Not fully understanding the cosine angle addition identity in a definite integral problem

Question

For homework in my calculus class, I'm trying to show via u substitution that the following definite integral is equal to zero:

$$ \int_{0}^{2} (1-t) \cos(\pi t) \ dt $$

Here are the u substitution parameters I used:

• u = 1 - t
• du = -dt
• t = 1 - u
• When u is 0, t = 1
• When u is 2, t = -1

This is where I got stuck:

$$ -\int_{1}^{-1} u \ cos(\pi(1-u)) \ du $$

I checked the solution in the back of the book, and they had nearly the same intermediate equation (theirs lacks the leading negative sign). However, the next step confused me. I don't understand how they got from their intermediate equation to the following integral:

$$ \int_{1}^{-1} u [\cos(\pi)\cos(u) - \sin(\pi)\sin(u)] \ du $$

I expected this:

$$ \int_{1}^{-1} u [\cos(\pi)\cos(\pi u) + \sin(\pi)\sin(\pi u)] \ du $$

What step(s) am I missing in applying the cosine angle addition formula that allowed the textbook authors to arrive at their version of the integral?

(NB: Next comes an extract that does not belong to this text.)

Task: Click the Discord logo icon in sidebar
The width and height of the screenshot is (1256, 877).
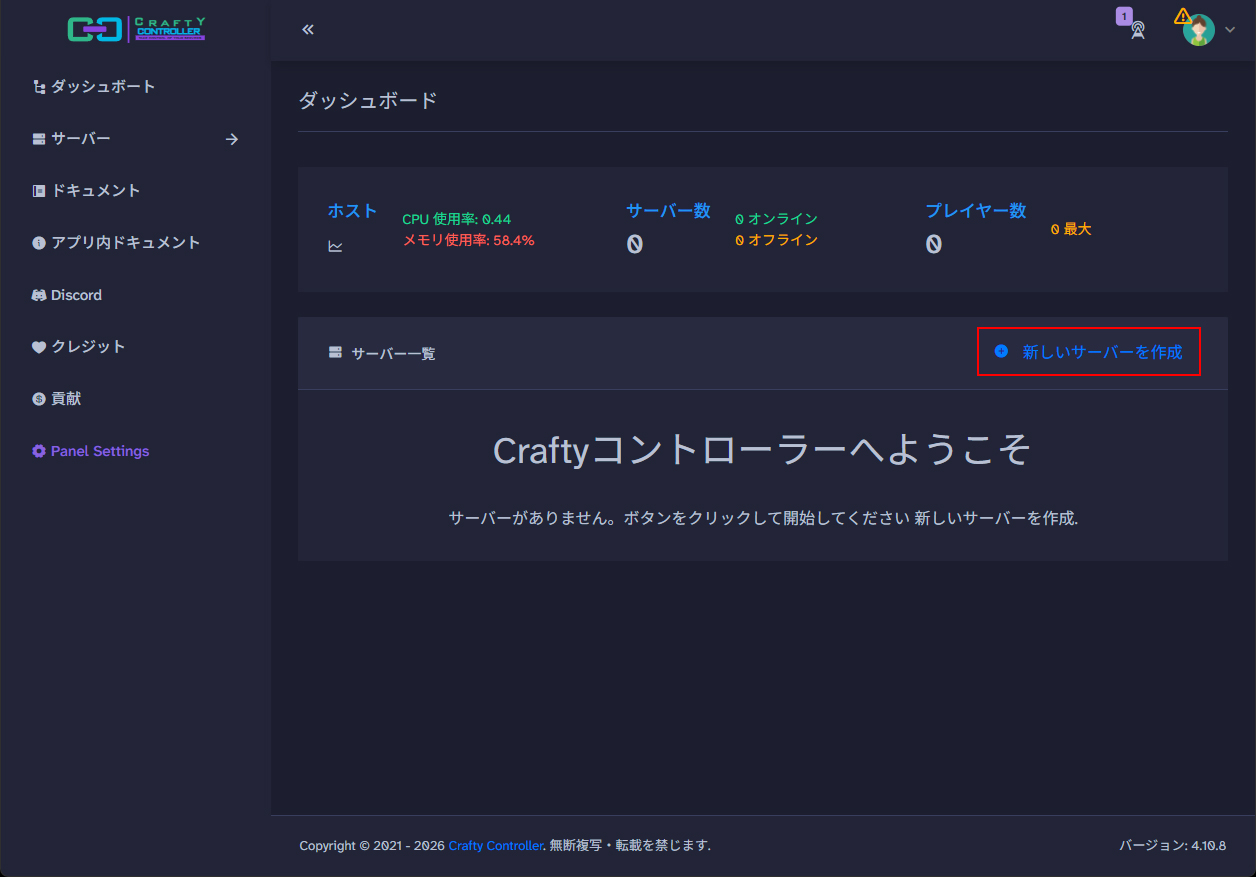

Textbook: OpenStax Calculus Volume 1

Section: 5.5

Exercise: 311, Page 594

Answer 1

Looks like the answer is that the book is incorrect. Thanks to all who responded.

Answer 2

Here's a way by integration by parts for fun. Let $$I=\int_0^2\left(1-t\right)\cos(\pi t)dt=\int_0^2\cos(\pi t)dt-\int_0^2t\cos(\pi t)dt=\left(\frac{1}{\pi}\sin(\pi t)\bigg|^2_0\right)-\int_0^2t\cos(\pi t)dt$$

The last integral can be done by integration by parts by letting $$s=t\implies ds=dt$$ $$dr=\cos(\pi t)\space dt\implies r=\frac{1}{\pi}\sin(\pi t)$$

Hence $$-\int_0^2t\cos(\pi t)dt=-\frac{t}{\pi}\sin(\pi t)\bigg|^2_0+\frac{1}{\pi}\int_0^2\sin(\pi t)dt=\left(-\frac{2}{\pi}\sin(2\pi)+0\right)-\frac{1}{\pi^2}\cos(\pi t)\bigg|^2_0$$ $$=(0)-\frac{1}{\pi^2}\cos(2\pi)+\frac{1}{\pi^2}\cos(0)=0$$

In conclusion, $$I=\left(\frac{1}{\pi}\sin(\pi t)\bigg|^2_0\right)-0=\frac{1}{\pi}\sin(2\pi)+\frac{1}{\pi}\sin(0)=0$$

Here's another way via symmetry:

Let $$s=t-1$$

so that $ds=dt$. One could just as well enforce the substitution $s=1-t$ which would again lead to a symmetric integral of an odd function. So, we have: $$I=\int_{t=0}^{t=2}(1-t)\cos(\pi t)dt=-\int_{-1}^1s\cos(\pi(s+1))ds=-\int_{-1}^1s\cos(\pi s+\pi)ds$$ $$=-\int_{-1}^1\left(s\cos(\pi s)\cos(\pi)-s\sin(\pi s) \sin(\pi)\right)ds=\int_{-1}^1s\cos(\pi s)ds$$

The function $f(s):=s\cos(\pi s)$ is odd since $f(-s)=-s\cos(-\pi s)=-f(s)$ therefore, $$I=\int_{-1}^1s\cos(\pi s)ds=0$$

Answer 3

A slightly more direct route to coreyman's symmetry argument:

Make instead the substitution $u=2-t$. After cleaning up the signs, the original integral $I = \int_0^2 (1-t)\cos(\pi t)\,dt$ becomes $-\int_0^2 (1-u)\cos(2\pi - \pi u)\,du$. But $\cos$ is $2\pi$-periodic and even, so $\cos(2\pi - \pi u) = \cos(-\pi u) = \cos(\pi u)$. Hence $I = -\int_0^2 (1-u)\cos(\pi u)\,du = -I$ and so we must have $I=0$.